Vernon is fed up and decides to work for Bella instead of Alfie, but when Bella’s landlord appears, he gives Bella an ultimatum: either make the garden presentable or you are homeless. Alfie consents to help Bella in exchange for Vernon’s cuisine. What follows is an unlikely portrait of a friendship with Alfie giving the quizzical Bella horticulture advice which borders on Zen.

Bella works at a library where she confronts quirky characters, including the grim head librarian Millie (Eileen Davies), and Billy (Jeremy Irvine) an eccentric inventor who wears ophthalmology gear and safety pins.

The events are mildly madcap and not quite zany or pointedly outrageous as Bella and Billy begin a romance. As the narrative goes on, the interesting tension between Alfie and Bella dilute into sugar and sweetness. This is okay mostly because of Findlay’s strong acting, but the sense of surprise is lessened with the entrance of Billy,  a carbon copy of a Johnny Depp role with no real dimension. Billy goes around with a robotic bird and Bella creates a tale, but things feel lukewarm and tepid.

The real star of the show is the beautiful cinematography by Mike Eley, showcasing a garden as an eye-popping alien landscape that would have given Monet shivers of mania and prostrations of ecstasy.

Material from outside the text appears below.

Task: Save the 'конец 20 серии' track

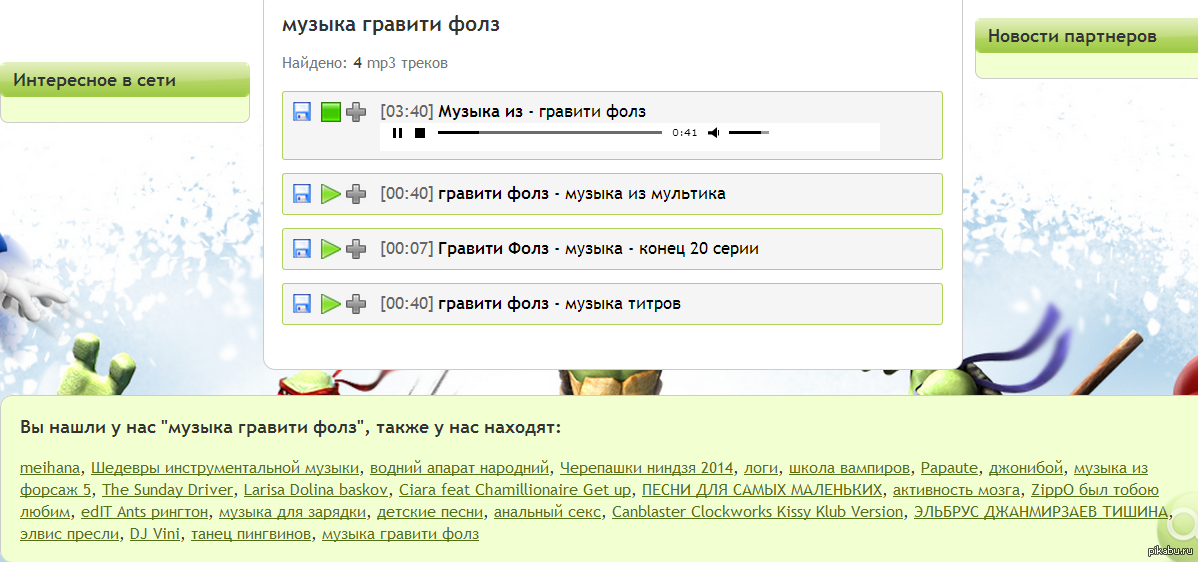Action: tap(302, 249)
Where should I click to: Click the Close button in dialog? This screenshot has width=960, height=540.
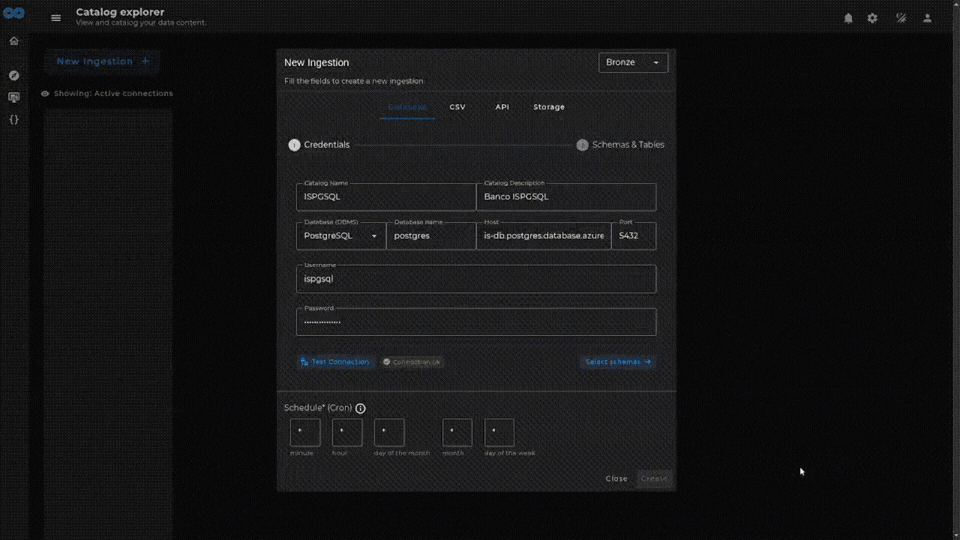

Suffice to say, “This Beautiful Fantastic” is already well tended ground where every one learns from others. Replace the garden for something Gothic and one gets a sugary Tim Burton film or a story in the mode of “Benny & Joon” where dysfunction reveals hidden talents. For those that want a Spring idyll, you will be well served, but this all too gentle outing could have shot up in a more exotic direction, given the spirit of its initial and once promising roots.